### How to complete this task
First find the line with "Where should I click to: Activate" in the entries below, then set down exactly every line through the line with "The height and width of the screenshot is (675, 1150).", that line included.

### Data under study
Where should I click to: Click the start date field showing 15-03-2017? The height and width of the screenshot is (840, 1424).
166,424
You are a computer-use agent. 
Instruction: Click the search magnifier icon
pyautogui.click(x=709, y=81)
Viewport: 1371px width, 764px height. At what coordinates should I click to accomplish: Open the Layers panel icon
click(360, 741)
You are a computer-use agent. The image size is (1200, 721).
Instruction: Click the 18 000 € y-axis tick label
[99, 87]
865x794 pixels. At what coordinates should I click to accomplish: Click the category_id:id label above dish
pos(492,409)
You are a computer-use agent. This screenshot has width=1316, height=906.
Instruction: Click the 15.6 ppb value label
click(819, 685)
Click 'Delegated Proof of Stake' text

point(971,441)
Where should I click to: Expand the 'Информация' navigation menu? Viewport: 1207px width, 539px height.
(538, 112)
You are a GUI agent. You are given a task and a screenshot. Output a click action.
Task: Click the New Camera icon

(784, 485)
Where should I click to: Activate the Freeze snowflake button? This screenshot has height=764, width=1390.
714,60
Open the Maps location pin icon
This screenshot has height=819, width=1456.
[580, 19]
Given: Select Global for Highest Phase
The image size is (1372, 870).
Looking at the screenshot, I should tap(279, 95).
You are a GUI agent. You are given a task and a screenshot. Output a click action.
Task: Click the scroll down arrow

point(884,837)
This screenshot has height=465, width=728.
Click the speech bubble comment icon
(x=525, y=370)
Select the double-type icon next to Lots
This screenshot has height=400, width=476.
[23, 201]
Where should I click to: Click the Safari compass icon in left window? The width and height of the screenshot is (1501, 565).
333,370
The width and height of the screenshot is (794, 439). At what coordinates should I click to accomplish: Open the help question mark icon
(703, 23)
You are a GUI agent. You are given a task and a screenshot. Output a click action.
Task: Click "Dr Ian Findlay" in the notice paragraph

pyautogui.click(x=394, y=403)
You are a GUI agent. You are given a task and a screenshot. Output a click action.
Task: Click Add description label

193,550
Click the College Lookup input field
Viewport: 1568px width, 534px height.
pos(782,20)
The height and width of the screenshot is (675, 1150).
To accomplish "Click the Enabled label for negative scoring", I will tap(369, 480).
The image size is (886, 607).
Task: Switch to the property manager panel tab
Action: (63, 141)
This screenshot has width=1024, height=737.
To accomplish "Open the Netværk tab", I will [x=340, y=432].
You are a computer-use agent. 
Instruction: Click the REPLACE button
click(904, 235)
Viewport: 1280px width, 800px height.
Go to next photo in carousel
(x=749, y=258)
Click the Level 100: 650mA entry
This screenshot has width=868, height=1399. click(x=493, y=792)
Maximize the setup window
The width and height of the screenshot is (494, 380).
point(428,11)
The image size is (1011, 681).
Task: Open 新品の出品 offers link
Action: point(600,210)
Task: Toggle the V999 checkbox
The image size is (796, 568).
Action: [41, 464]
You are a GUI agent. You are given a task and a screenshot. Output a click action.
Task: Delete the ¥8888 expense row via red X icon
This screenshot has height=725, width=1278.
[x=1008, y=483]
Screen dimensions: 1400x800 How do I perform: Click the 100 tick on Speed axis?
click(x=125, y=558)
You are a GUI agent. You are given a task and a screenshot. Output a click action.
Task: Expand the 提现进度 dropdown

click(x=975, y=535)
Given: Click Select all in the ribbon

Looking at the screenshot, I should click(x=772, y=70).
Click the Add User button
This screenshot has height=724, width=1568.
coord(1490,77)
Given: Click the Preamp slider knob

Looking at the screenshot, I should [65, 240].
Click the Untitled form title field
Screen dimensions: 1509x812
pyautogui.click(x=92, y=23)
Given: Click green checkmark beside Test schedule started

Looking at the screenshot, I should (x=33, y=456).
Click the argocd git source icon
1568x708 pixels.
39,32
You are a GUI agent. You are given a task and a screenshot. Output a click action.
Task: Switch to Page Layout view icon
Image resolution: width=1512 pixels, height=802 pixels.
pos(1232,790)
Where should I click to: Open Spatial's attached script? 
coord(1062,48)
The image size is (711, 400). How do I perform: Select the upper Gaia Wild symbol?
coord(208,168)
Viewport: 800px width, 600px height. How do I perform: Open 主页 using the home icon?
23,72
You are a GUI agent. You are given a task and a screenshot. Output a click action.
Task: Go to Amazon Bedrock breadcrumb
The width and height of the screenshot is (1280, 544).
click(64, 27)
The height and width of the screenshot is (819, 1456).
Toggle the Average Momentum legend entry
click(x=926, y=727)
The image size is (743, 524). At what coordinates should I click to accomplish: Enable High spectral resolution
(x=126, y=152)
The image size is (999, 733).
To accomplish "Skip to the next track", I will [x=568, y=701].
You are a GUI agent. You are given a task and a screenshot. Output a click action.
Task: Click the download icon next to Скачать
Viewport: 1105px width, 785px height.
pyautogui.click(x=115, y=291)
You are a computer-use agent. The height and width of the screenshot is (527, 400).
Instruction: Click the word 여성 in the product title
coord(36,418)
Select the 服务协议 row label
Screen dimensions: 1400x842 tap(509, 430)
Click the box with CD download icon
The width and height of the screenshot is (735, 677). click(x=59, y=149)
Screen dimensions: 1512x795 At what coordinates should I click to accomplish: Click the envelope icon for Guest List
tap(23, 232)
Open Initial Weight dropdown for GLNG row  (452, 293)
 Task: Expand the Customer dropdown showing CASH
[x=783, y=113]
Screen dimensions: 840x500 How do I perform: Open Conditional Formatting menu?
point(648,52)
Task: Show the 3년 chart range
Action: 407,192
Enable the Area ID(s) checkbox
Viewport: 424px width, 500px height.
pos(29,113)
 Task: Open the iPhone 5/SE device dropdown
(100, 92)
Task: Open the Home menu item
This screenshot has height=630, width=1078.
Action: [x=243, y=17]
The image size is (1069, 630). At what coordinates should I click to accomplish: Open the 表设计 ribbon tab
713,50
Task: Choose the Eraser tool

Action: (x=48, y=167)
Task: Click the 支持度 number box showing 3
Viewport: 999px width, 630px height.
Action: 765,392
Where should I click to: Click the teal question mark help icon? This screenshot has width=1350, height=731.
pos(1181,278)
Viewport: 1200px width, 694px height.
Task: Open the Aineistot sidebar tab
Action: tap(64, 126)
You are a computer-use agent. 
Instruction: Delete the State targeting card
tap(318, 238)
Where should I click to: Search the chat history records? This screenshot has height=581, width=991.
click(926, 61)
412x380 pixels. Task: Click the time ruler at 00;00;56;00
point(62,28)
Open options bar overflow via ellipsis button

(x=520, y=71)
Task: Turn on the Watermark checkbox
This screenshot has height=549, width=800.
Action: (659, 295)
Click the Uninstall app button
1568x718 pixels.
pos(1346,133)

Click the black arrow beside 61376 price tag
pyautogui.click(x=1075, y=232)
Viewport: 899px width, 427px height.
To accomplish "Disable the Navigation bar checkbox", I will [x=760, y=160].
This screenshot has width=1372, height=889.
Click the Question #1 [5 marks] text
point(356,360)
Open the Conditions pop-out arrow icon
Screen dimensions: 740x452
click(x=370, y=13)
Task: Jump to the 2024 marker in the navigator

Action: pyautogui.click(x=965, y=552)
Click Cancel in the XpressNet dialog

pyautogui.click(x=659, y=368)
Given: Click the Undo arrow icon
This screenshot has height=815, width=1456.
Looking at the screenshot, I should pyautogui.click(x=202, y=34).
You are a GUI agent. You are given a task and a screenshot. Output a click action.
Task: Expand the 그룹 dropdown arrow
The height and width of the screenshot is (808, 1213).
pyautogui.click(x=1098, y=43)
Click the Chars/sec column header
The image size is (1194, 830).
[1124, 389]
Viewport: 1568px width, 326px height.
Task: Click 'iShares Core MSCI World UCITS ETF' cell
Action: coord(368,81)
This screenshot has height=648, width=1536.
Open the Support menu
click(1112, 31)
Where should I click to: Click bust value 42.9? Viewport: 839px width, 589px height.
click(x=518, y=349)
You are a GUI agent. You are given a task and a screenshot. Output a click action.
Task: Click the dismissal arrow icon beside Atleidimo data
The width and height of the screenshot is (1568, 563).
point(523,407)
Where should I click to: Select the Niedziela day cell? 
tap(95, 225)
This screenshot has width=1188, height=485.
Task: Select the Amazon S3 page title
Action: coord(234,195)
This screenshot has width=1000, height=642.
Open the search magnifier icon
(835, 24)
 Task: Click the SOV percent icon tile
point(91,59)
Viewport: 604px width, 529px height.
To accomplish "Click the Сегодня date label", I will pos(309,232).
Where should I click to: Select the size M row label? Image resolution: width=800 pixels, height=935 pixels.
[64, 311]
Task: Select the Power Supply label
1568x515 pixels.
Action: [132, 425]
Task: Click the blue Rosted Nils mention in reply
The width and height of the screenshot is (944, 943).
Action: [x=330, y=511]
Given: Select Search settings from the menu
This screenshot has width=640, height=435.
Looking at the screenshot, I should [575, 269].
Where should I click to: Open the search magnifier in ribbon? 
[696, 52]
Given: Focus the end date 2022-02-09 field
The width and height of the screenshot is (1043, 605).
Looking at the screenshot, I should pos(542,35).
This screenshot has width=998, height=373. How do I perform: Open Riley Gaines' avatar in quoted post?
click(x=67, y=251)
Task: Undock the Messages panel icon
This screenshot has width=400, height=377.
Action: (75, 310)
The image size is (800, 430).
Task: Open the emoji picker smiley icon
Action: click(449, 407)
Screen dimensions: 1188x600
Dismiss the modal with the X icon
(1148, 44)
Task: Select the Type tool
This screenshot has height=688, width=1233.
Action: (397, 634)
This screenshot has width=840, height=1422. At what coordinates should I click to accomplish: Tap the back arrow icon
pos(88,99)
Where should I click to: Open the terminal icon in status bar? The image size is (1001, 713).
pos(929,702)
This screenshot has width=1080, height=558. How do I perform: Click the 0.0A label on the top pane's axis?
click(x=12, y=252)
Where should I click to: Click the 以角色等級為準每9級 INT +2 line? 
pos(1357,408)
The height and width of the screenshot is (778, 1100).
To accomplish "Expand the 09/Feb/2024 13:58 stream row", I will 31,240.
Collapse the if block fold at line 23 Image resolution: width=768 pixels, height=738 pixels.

### Answer to this task
Where should I click to: Activate the Freeze snowflake button? This screenshot has height=764, width=1390.
714,60
Open the Maps location pin icon
This screenshot has height=819, width=1456.
[580, 19]
Given: Select Global for Highest Phase
The image size is (1372, 870).
Looking at the screenshot, I should tap(279, 95).
You are a GUI agent. You are given a task and a screenshot. Output a click action.
Task: Click the scroll down arrow

point(884,837)
This screenshot has height=465, width=728.
Click the speech bubble comment icon
(x=525, y=370)
Select the double-type icon next to Lots
This screenshot has height=400, width=476.
[23, 201]
Where should I click to: Click the Safari compass icon in left window? The width and height of the screenshot is (1501, 565).
333,370
The width and height of the screenshot is (794, 439). At what coordinates should I click to accomplish: Open the help question mark icon
(703, 23)
You are a GUI agent. You are given a task and a screenshot. Output a click action.
Task: Click "Dr Ian Findlay" in the notice paragraph

pyautogui.click(x=394, y=403)
You are a GUI agent. You are given a task and a screenshot. Output a click action.
Task: Click Add description label

193,550
Click the College Lookup input field
Viewport: 1568px width, 534px height.
pos(782,20)
The height and width of the screenshot is (675, 1150).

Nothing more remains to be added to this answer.